• Goal of the exercise: Would you please retype, exactly, the lines of the listing below between the line with "You are a GUI" and the line with "Viewport: 1122px width, 778px height.", inclusive?

• Data for review:
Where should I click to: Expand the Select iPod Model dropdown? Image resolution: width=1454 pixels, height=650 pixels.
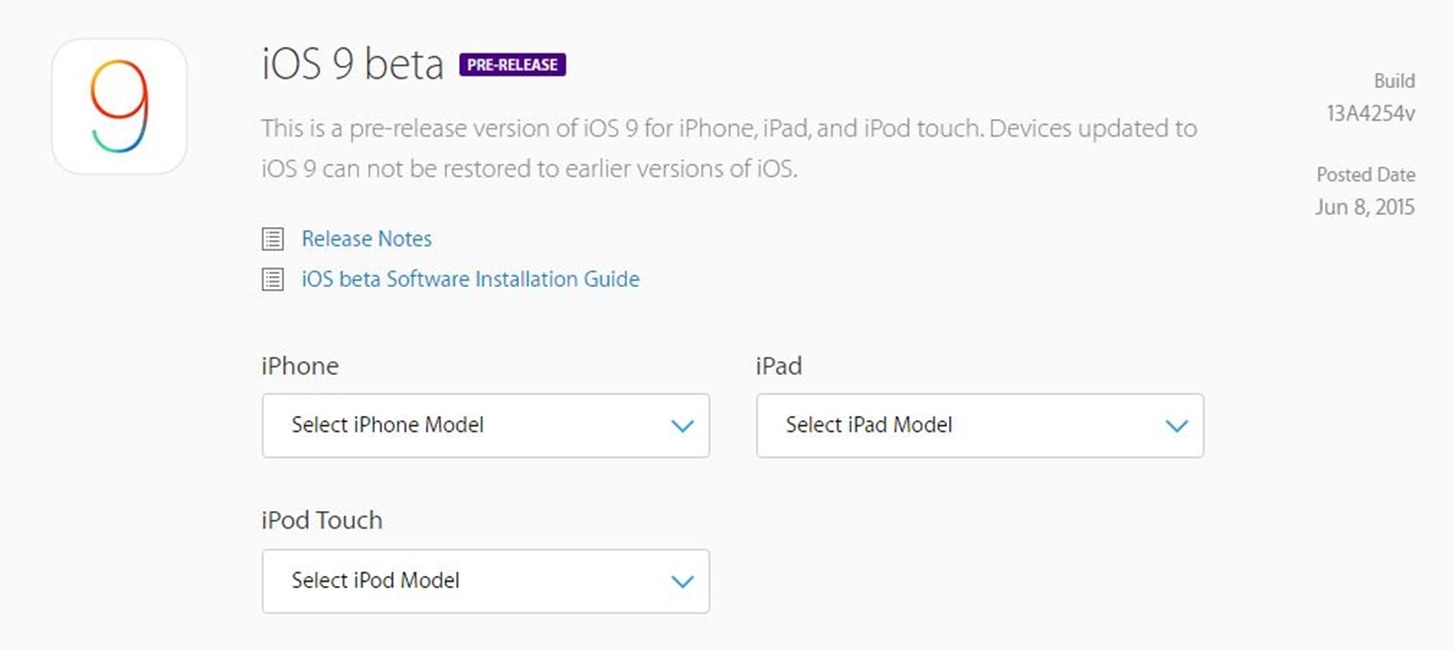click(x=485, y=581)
* * *
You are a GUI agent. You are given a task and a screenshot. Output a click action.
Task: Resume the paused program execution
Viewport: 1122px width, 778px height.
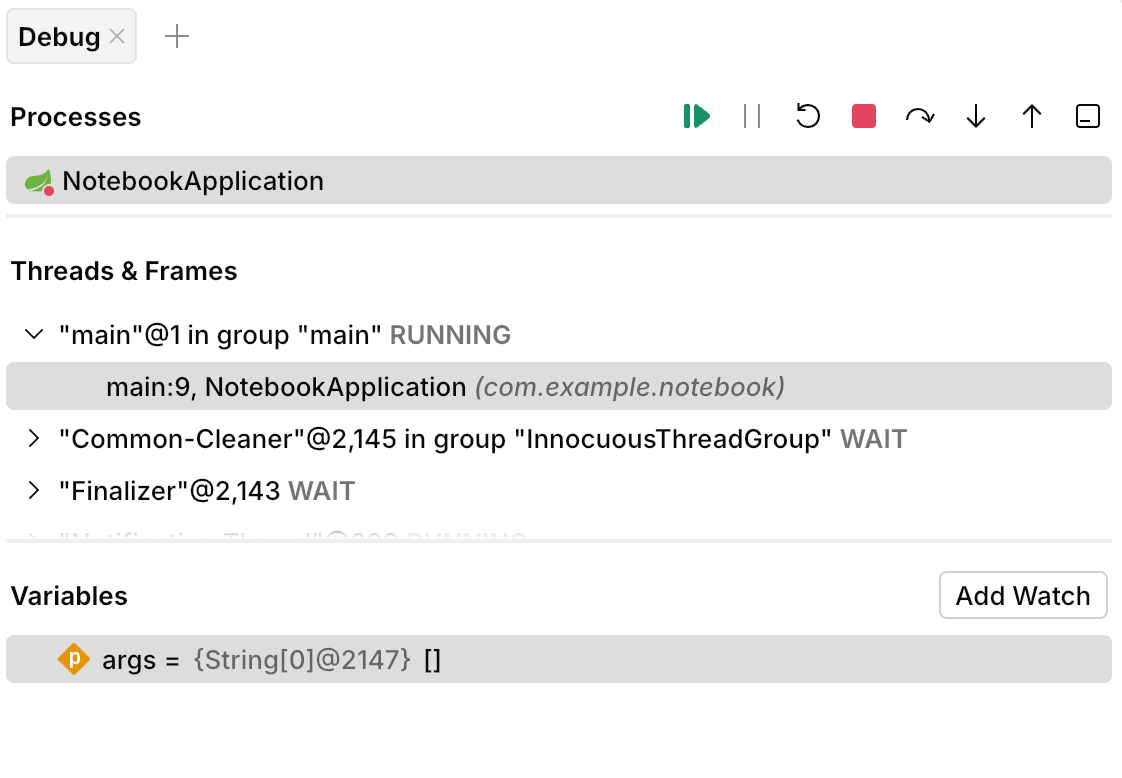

• Result of the exercise:
You are a GUI agent. You are given a task and a screenshot. Output a click action.
Task: Resume the paused program execution
Viewport: 1122px width, 778px height.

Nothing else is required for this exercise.